_Stated task_.
Recast the rows below as a Markdown table with a "No." column holding each line's number and a "Line" column holding that line, leaving out blank lines.

_Items from a dataset_.
--
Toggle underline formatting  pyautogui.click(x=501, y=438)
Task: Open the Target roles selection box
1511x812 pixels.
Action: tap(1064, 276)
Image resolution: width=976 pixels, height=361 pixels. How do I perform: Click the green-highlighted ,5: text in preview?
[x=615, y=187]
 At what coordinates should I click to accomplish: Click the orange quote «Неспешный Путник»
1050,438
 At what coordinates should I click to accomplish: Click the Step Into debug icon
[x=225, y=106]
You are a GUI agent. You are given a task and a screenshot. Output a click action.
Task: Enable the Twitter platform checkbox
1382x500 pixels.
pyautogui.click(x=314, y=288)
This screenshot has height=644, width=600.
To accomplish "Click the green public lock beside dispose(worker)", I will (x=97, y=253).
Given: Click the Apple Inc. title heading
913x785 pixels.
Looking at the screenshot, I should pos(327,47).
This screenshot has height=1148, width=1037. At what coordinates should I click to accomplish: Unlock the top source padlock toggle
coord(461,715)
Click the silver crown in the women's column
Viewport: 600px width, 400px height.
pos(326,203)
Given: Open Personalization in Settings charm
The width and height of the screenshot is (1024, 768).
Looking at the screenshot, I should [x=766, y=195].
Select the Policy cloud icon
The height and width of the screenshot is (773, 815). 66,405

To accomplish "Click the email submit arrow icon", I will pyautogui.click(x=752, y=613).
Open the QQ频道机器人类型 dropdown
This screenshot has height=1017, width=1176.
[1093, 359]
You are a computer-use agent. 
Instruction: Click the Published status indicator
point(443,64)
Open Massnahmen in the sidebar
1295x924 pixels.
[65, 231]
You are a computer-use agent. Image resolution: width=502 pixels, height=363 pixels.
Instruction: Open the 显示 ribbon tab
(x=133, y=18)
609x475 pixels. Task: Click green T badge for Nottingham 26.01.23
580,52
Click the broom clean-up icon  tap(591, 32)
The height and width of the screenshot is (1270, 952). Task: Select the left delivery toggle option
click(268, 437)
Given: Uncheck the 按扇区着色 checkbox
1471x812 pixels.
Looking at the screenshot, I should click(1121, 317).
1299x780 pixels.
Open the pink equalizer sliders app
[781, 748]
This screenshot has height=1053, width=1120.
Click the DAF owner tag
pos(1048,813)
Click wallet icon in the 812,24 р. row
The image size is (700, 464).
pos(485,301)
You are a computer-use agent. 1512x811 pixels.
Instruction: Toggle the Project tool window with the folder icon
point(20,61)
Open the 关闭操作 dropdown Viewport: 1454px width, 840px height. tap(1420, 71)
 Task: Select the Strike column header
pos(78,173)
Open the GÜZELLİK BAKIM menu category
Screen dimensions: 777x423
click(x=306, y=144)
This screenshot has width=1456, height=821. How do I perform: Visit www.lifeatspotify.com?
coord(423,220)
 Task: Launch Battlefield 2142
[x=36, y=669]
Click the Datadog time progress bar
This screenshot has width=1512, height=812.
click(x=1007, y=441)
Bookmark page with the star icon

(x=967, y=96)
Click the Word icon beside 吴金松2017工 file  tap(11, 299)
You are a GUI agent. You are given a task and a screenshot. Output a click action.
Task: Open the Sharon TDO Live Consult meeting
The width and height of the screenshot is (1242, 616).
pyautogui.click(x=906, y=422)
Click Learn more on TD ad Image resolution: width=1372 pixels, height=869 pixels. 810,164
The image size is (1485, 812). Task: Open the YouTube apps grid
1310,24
--
_Exercise result_.
| No. | Line |
|---|---|
| 1 | Toggle underline formatting  pyautogui.click(x=501, y=438) |
| 2 | Task: Open the Target roles selection box |
| 3 | 1511x812 pixels. |
| 4 | Action: tap(1064, 276) |
| 5 | Image resolution: width=976 pixels, height=361 pixels. How do I perform: Click the green-highlighted ,5: text in preview? |
| 6 | [x=615, y=187] |
| 7 |  At what coordinates should I click to accomplish: Click the orange quote «Неспешный Путник» |
| 8 | 1050,438 |
| 9 |  At what coordinates should I click to accomplish: Click the Step Into debug icon |
| 10 | [x=225, y=106] |
| 11 | You are a GUI agent. You are given a task and a screenshot. Output a click action. |
| 12 | Task: Enable the Twitter platform checkbox |
| 13 | 1382x500 pixels. |
| 14 | pyautogui.click(x=314, y=288) |
| 15 | This screenshot has height=644, width=600. |
| 16 | To accomplish "Click the green public lock beside dispose(worker)", I will (x=97, y=253). |
| 17 | Given: Click the Apple Inc. title heading |
| 18 | 913x785 pixels. |
| 19 | Looking at the screenshot, I should pos(327,47). |
| 20 | This screenshot has height=1148, width=1037. At what coordinates should I click to accomplish: Unlock the top source padlock toggle |
| 21 | coord(461,715) |
| 22 | Click the silver crown in the women's column |
| 23 | Viewport: 600px width, 400px height. |
| 24 | pos(326,203) |
| 25 | Given: Open Personalization in Settings charm |
| 26 | The width and height of the screenshot is (1024, 768). |
| 27 | Looking at the screenshot, I should [x=766, y=195]. |
| 28 | Select the Policy cloud icon |
| 29 | The height and width of the screenshot is (773, 815). 66,405 |
| 30 | To accomplish "Click the email submit arrow icon", I will pyautogui.click(x=752, y=613). |
| 31 | Open the QQ频道机器人类型 dropdown |
| 32 | This screenshot has height=1017, width=1176. |
| 33 | [1093, 359] |
| 34 | You are a computer-use agent.  |
| 35 | Instruction: Click the Published status indicator |
| 36 | point(443,64) |
| 37 | Open Massnahmen in the sidebar |
| 38 | 1295x924 pixels. |
| 39 | [65, 231] |
| 40 | You are a computer-use agent. Image resolution: width=502 pixels, height=363 pixels. |
| 41 | Instruction: Open the 显示 ribbon tab |
| 42 | (x=133, y=18) |
| 43 | 609x475 pixels. Task: Click green T badge for Nottingham 26.01.23 |
| 44 | 580,52 |
| 45 | Click the broom clean-up icon  tap(591, 32) |
| 46 | The height and width of the screenshot is (1270, 952). Task: Select the left delivery toggle option |
| 47 | click(268, 437) |
| 48 | Given: Uncheck the 按扇区着色 checkbox |
| 49 | 1471x812 pixels. |
| 50 | Looking at the screenshot, I should click(1121, 317). |
| 51 | 1299x780 pixels. |
| 52 | Open the pink equalizer sliders app |
| 53 | [781, 748] |
| 54 | This screenshot has height=1053, width=1120. |
| 55 | Click the DAF owner tag |
| 56 | pos(1048,813) |
| 57 | Click wallet icon in the 812,24 р. row |
| 58 | The image size is (700, 464). |
| 59 | pos(485,301) |
| 60 | You are a computer-use agent. 1512x811 pixels. |
| 61 | Instruction: Toggle the Project tool window with the folder icon |
| 62 | point(20,61) |
| 63 | Open the 关闭操作 dropdown Viewport: 1454px width, 840px height. tap(1420, 71) |
| 64 |  Task: Select the Strike column header |
| 65 | pos(78,173) |
| 66 | Open the GÜZELLİK BAKIM menu category |
| 67 | Screen dimensions: 777x423 |
| 68 | click(x=306, y=144) |
| 69 | This screenshot has width=1456, height=821. How do I perform: Visit www.lifeatspotify.com? |
| 70 | coord(423,220) |
| 71 |  Task: Launch Battlefield 2142 |
| 72 | [x=36, y=669] |
| 73 | Click the Datadog time progress bar |
| 74 | This screenshot has width=1512, height=812. |
| 75 | click(x=1007, y=441) |
| 76 | Bookmark page with the star icon |
| 77 | (x=967, y=96) |
| 78 | Click the Word icon beside 吴金松2017工 file  tap(11, 299) |
| 79 | You are a GUI agent. You are given a task and a screenshot. Output a click action. |
| 80 | Task: Open the Sharon TDO Live Consult meeting |
| 81 | The width and height of the screenshot is (1242, 616). |
| 82 | pyautogui.click(x=906, y=422) |
| 83 | Click Learn more on TD ad Image resolution: width=1372 pixels, height=869 pixels. 810,164 |
| 84 | The image size is (1485, 812). Task: Open the YouTube apps grid |
| 85 | 1310,24 |